On October 12, the Sixth Circuit denied Nationwide Mutual Insurance Company’s petition for rehearing en banc on the Court’s decision to revive a putative class action stemming from a 2012 data breach. 

According to the plaintiffs’ class action complaint, hackers who breached Nationwide’s computer network on October 3, 2012, stole the personal information of the named plaintiffs as well as 1.1 million other individuals.  The complaint alleged claims for invasion of privacy, negligence, bailment, and violations of the Fair Credit Reporting Act.  Plaintiffs claimed that the data breach created an “imminent, immediate and continuing increased risk” that they would be subject to identity fraud.  The district court originally dismissed the complaint, holding that the plaintiffs failed to state a claim for invasion of privacy, lacked Article III standing to bring the negligence and bailment claims, and lacked statutory standing to bring the FCRA claims.   

On appeal, the Sixth Circuit, in a 2-1 decision, reversed the district court and held that the plaintiffs had Article III standing.  Specifically, the majority held that “Plaintiffs’ allegations of a substantial risk of harm, coupled with reasonably incurred mitigation costs, are sufficient to establish a cognizable Article III injury at the pleading stage of the litigation.  …  Plaintiffs and the other putative class members must expend time and money to monitor their credit, check their bank statements, and modify their financial accounts,” stated the Court. 
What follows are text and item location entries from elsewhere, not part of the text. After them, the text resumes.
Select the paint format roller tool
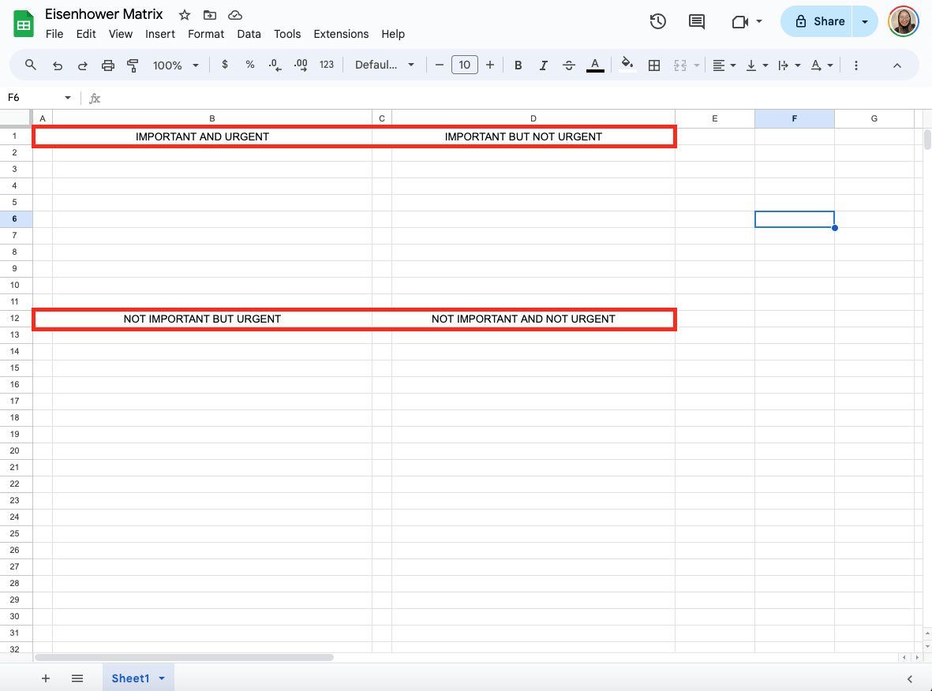 pyautogui.click(x=133, y=65)
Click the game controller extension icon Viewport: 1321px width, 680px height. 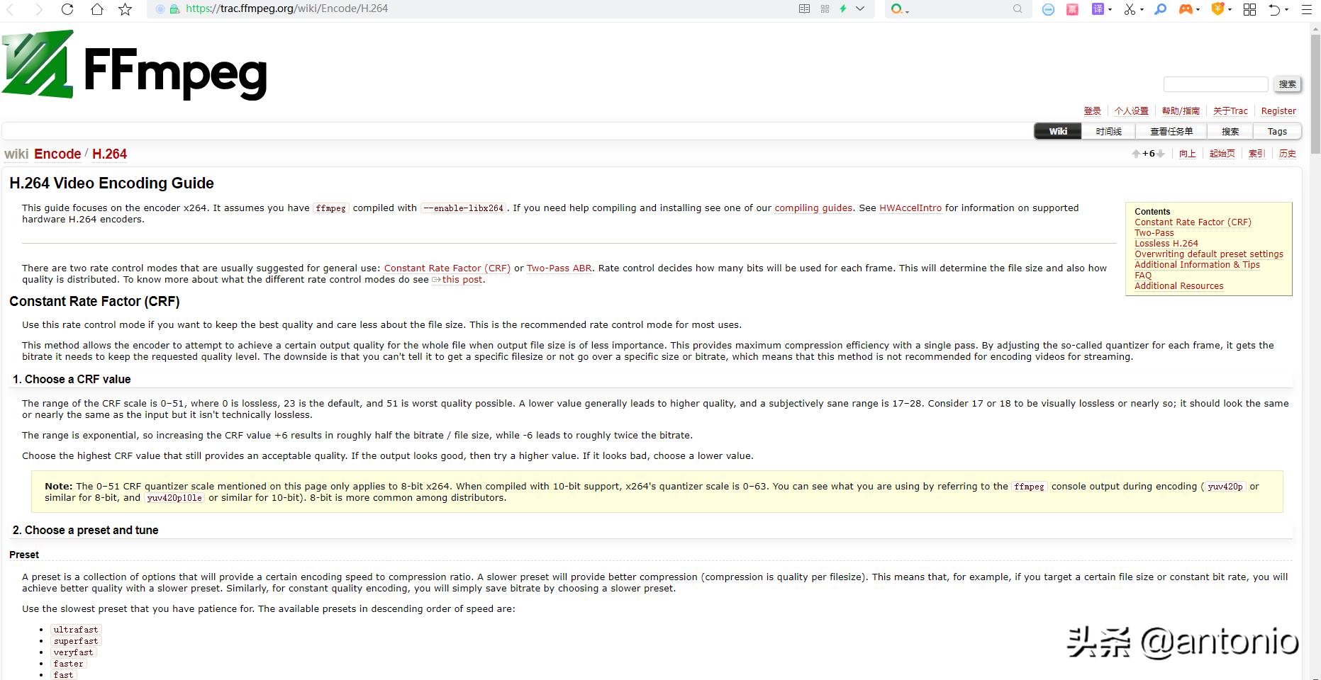point(1185,9)
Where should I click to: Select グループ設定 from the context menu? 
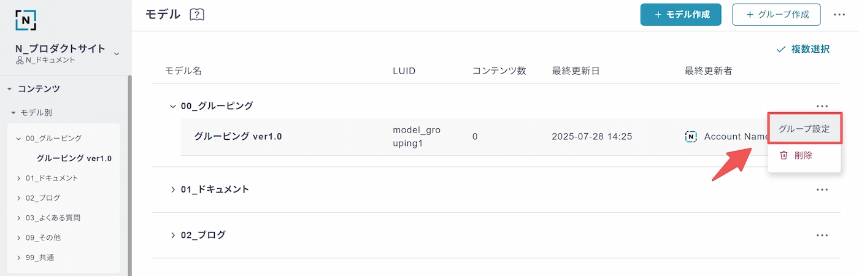(804, 129)
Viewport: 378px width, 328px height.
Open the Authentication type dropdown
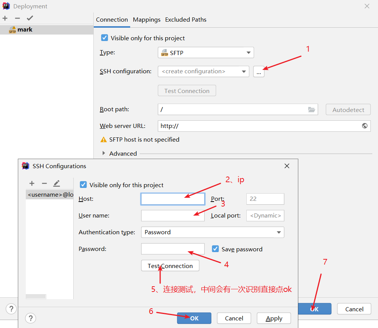pyautogui.click(x=213, y=232)
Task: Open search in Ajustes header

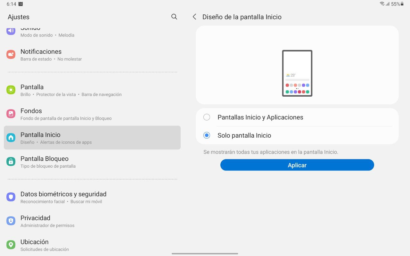Action: click(x=174, y=17)
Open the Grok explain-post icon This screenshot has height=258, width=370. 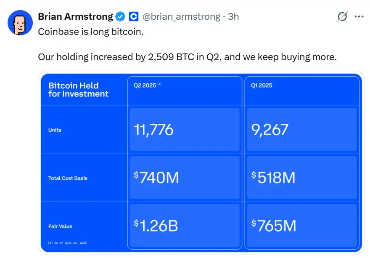pyautogui.click(x=342, y=17)
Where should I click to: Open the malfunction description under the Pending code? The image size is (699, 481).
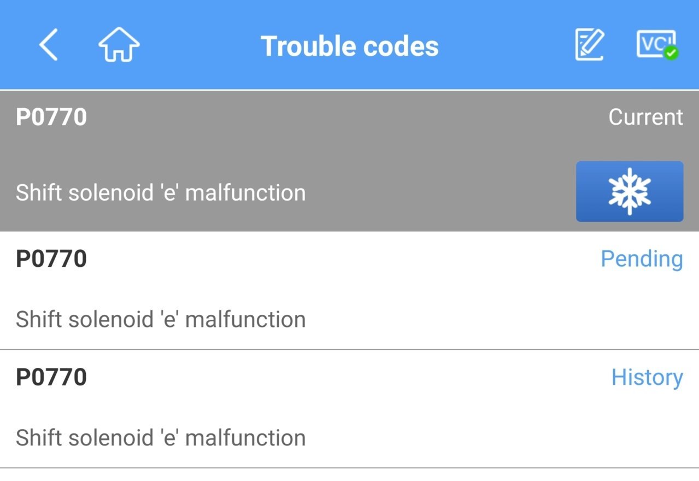click(x=161, y=319)
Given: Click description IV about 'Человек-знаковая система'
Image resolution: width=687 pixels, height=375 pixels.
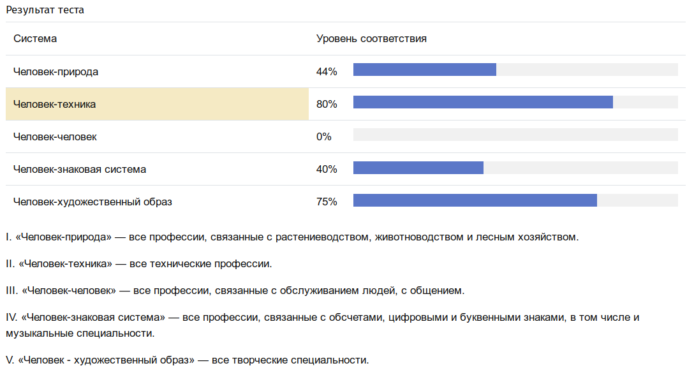Looking at the screenshot, I should point(323,325).
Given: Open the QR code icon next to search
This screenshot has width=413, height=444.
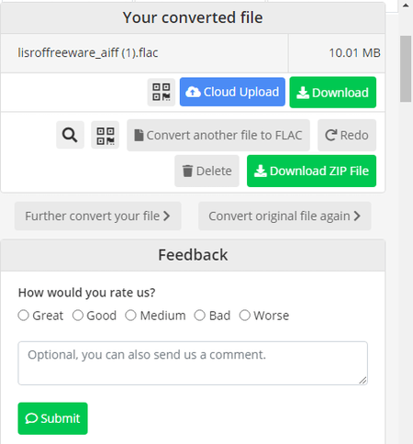Looking at the screenshot, I should pos(106,135).
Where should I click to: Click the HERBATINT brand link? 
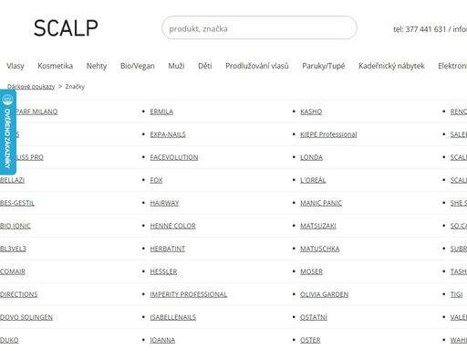coord(168,249)
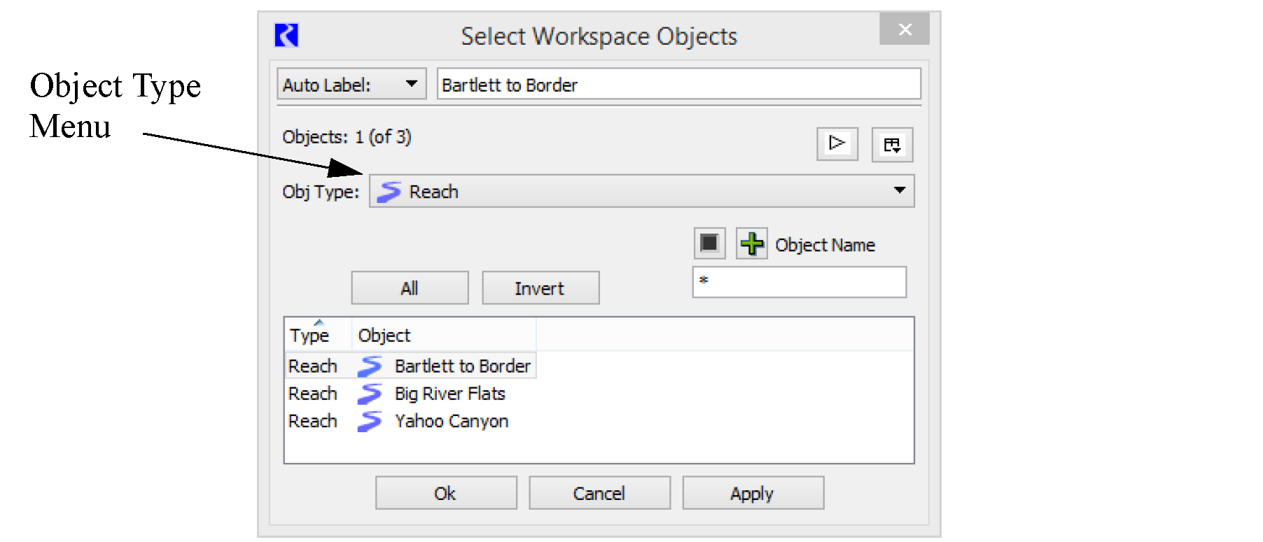Click the table icon button beside the triangle
Screen dimensions: 1263x542
tap(891, 145)
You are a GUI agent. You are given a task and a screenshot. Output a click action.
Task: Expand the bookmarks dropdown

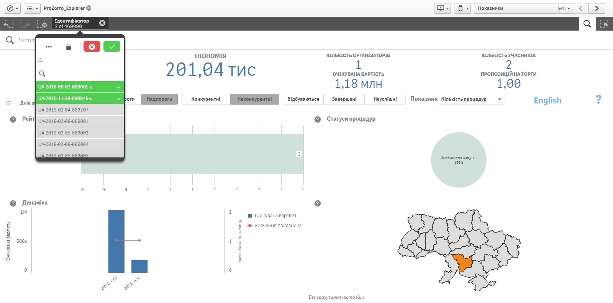(462, 8)
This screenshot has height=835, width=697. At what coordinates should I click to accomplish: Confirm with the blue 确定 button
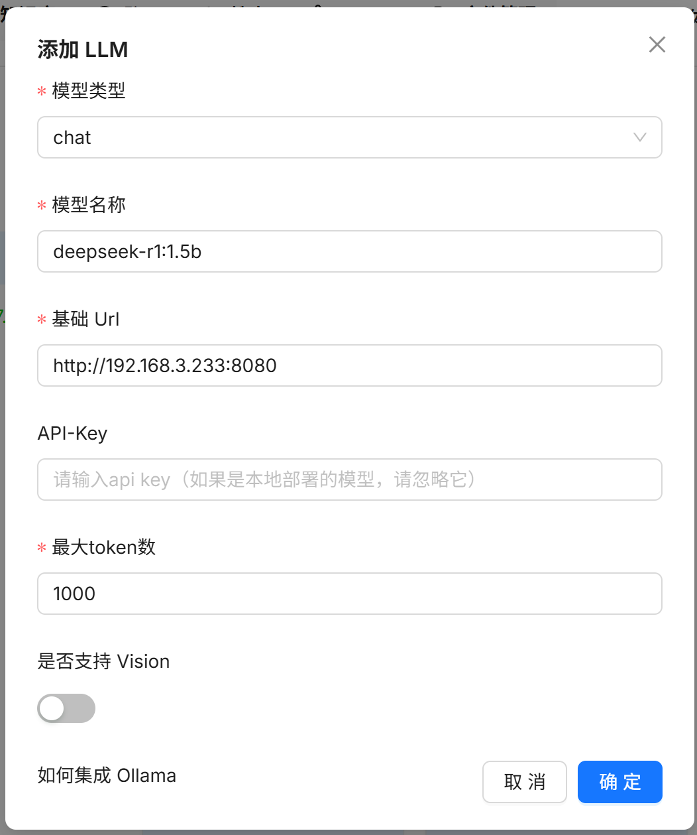620,782
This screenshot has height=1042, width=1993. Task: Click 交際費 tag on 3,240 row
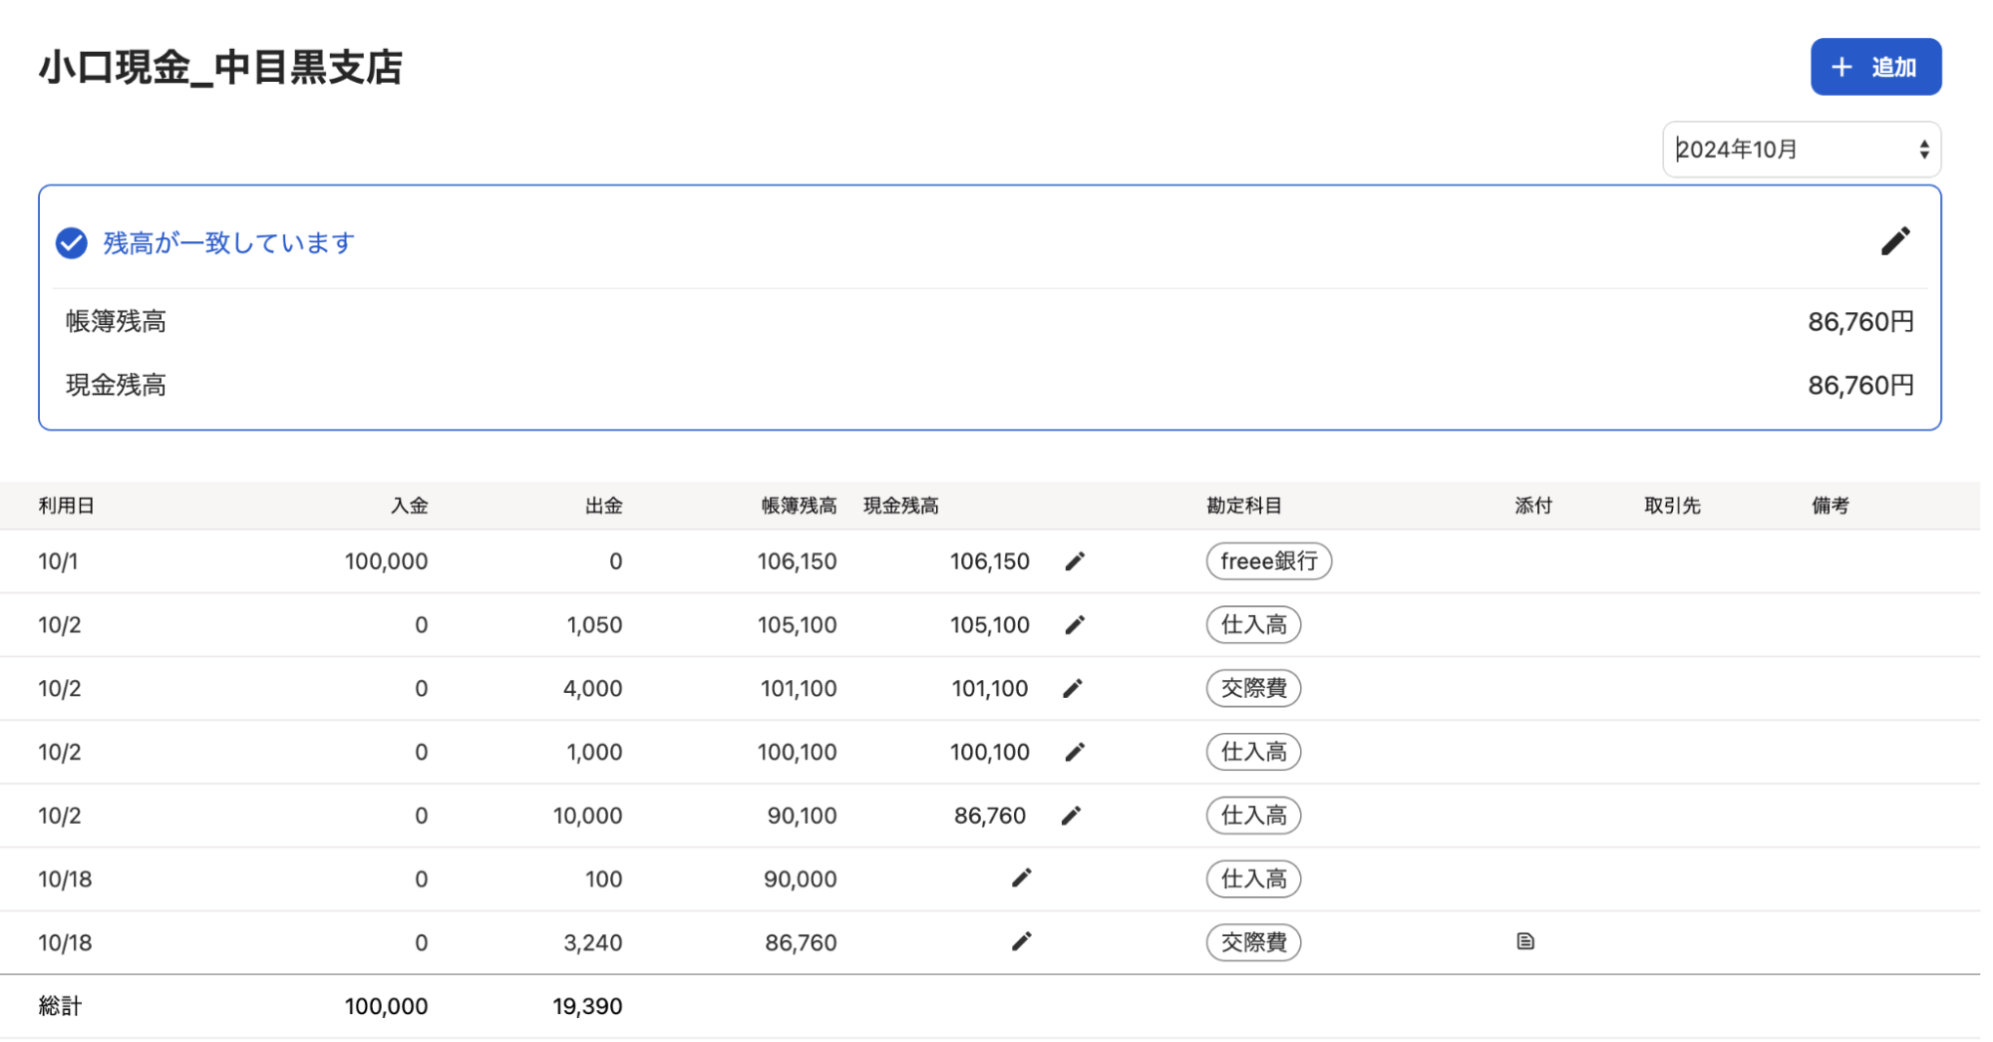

Judge Batchelder dissented from the majority, finding that the plaintiffs’ complaint did not adequately plead a causal connection between Nationwide’s alleged inaction and the plaintiffs’ alleged injury, which is necessary to establish Article III standing.  “The complaints simply allege that hackers were in fact able to access the plaintiffs’ personal information. …  But plaintiffs make no factual allegations regarding how the hackers were able to breach Nationwide’s system, nor do they indicate what Nationwide might have done to prevent that breach but failed to do.”  In other words, there are no allegations that Nationwide is responsible for the criminal acts that increased the plaintiffs’ risk of identity theft. 

The Sixth Circuit denied Nationwide’s petition for rehearing en banc, with Judge Batchelder noting that she would grant rehearing for the reasons stated in her dissent.  The case is now remanded to the district court for further proceedings.